Collection entries:
┌──

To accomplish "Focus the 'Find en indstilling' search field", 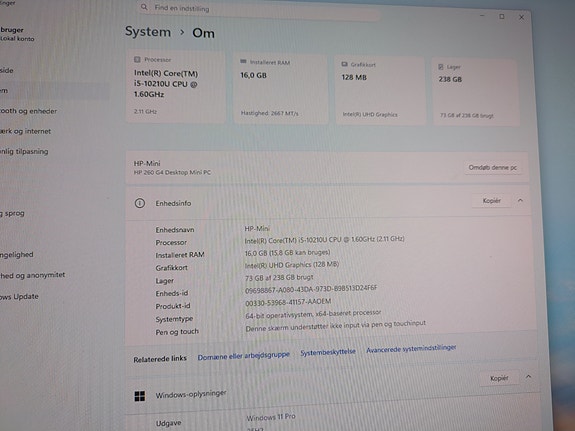I will [x=259, y=10].
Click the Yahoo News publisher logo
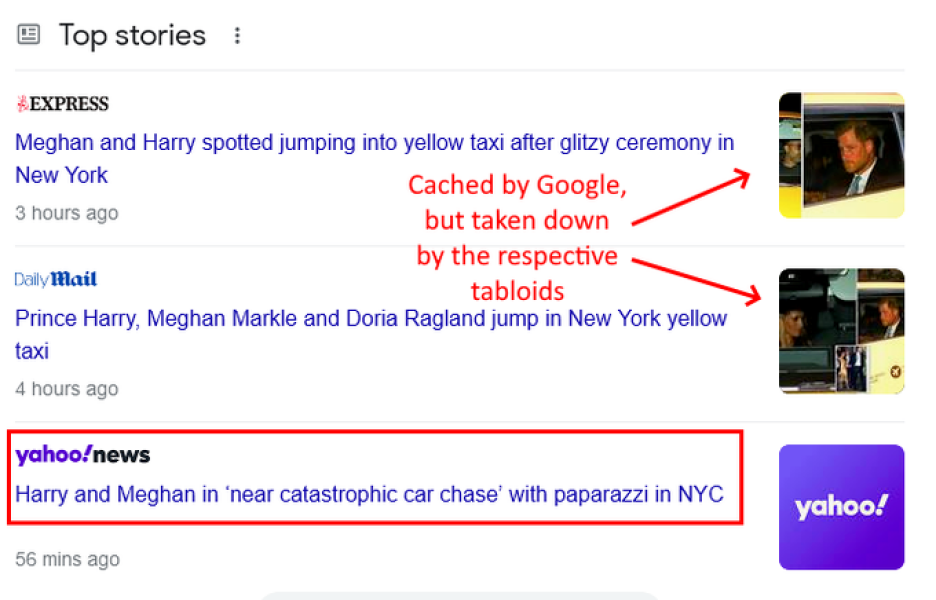 pyautogui.click(x=82, y=455)
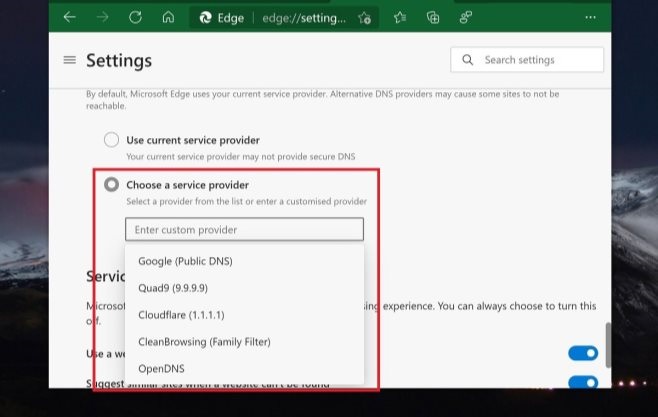Screen dimensions: 658x417
Task: Open the Settings hamburger menu
Action: coord(69,60)
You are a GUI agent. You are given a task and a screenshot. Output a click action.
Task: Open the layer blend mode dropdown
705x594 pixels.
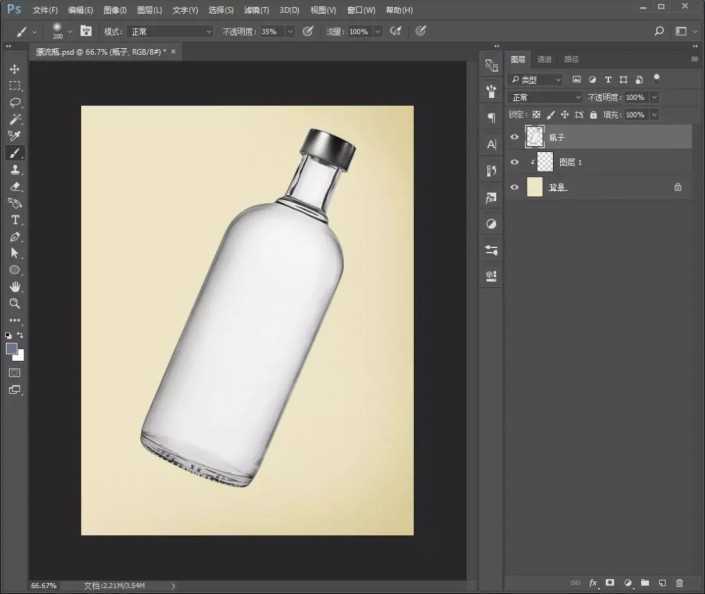[545, 98]
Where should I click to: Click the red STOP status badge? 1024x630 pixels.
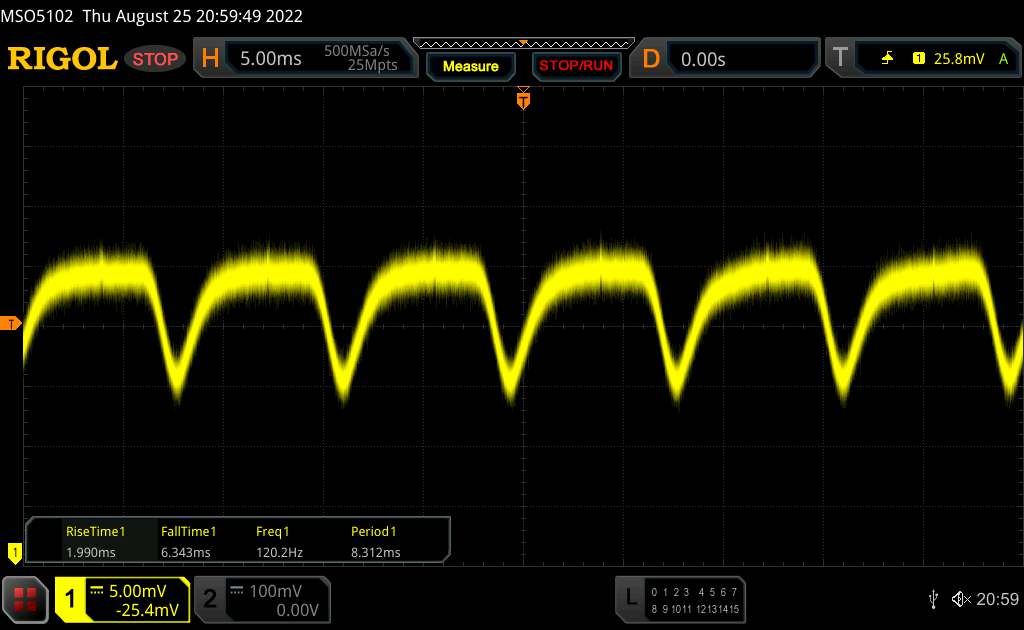click(156, 59)
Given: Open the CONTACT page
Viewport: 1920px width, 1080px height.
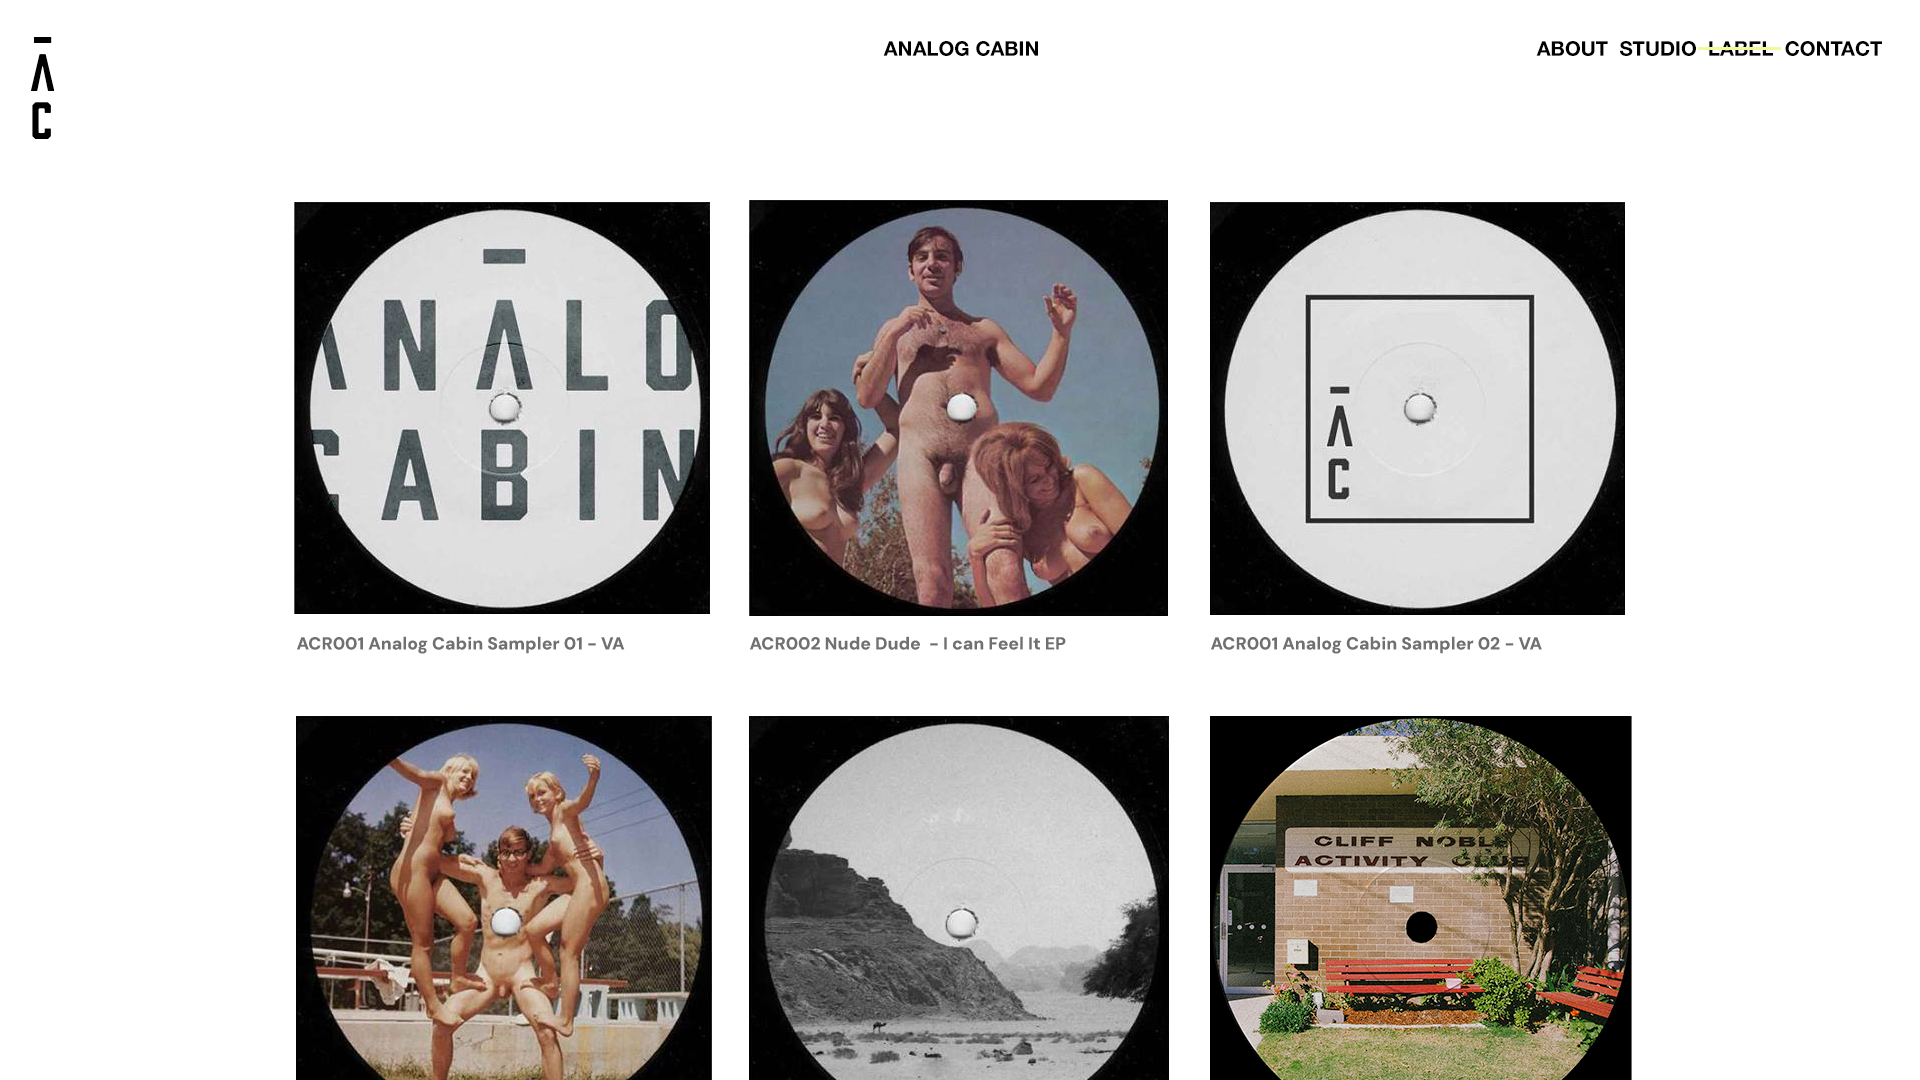Looking at the screenshot, I should click(1833, 48).
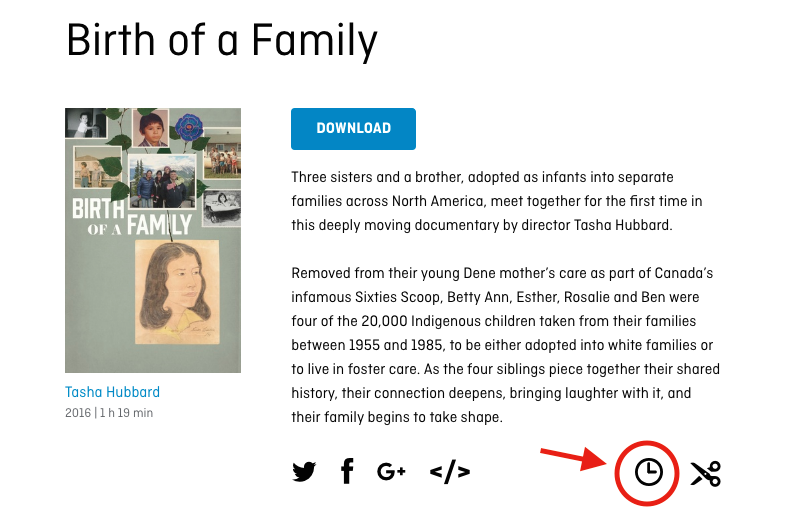The width and height of the screenshot is (804, 519).
Task: Click the BIRTH OF A FAMILY poster lettering
Action: (132, 219)
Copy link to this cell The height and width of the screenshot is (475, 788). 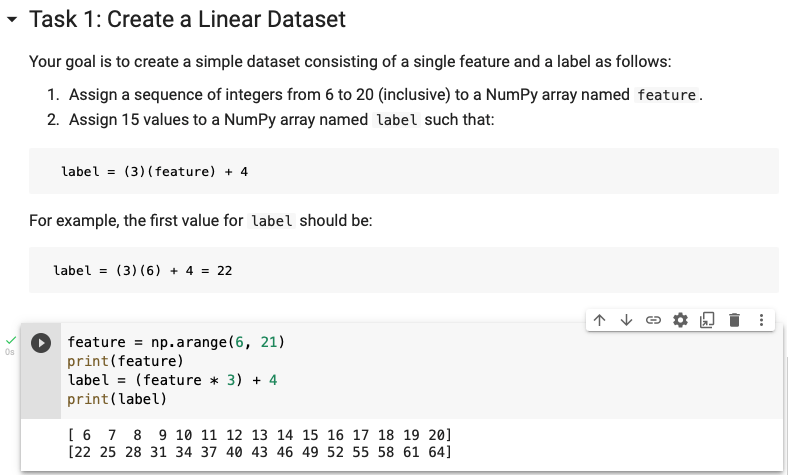653,320
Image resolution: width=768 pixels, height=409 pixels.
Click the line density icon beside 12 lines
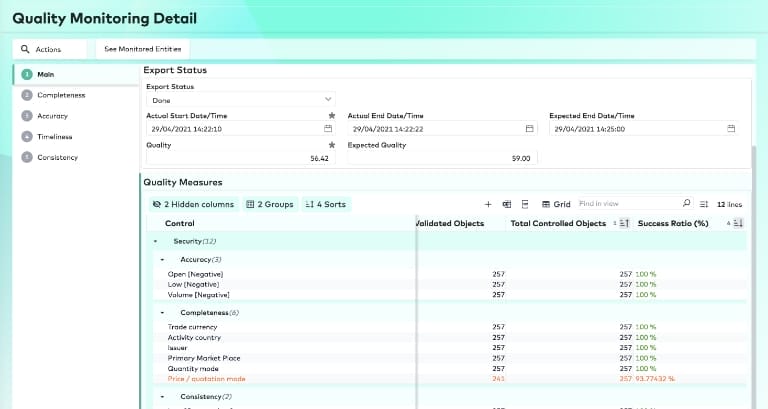tap(704, 204)

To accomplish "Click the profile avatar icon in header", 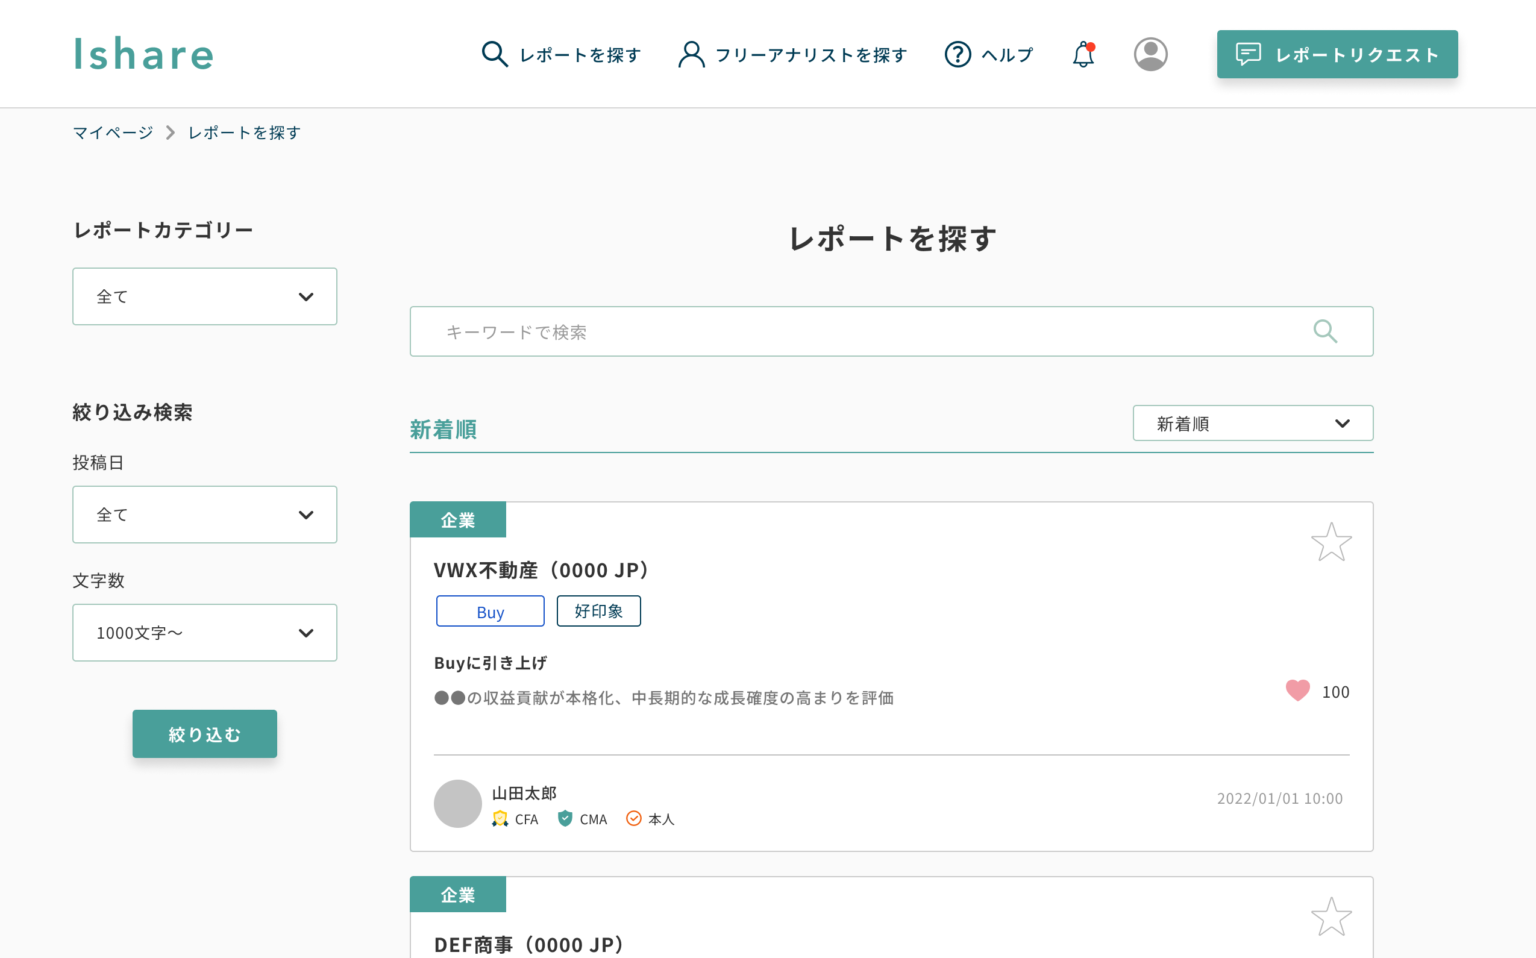I will [x=1151, y=54].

└──

> _Problem details_: Give the listing as a numbered list, beginning at the line that contains "Where should I" and stopping after the line that contains "click(156, 59)". Skip any blank lines and leave the pictures out.

> _Written answer_:
1. Where should I click to: Click the red STOP status badge? 1024x630 pixels.
2. click(156, 59)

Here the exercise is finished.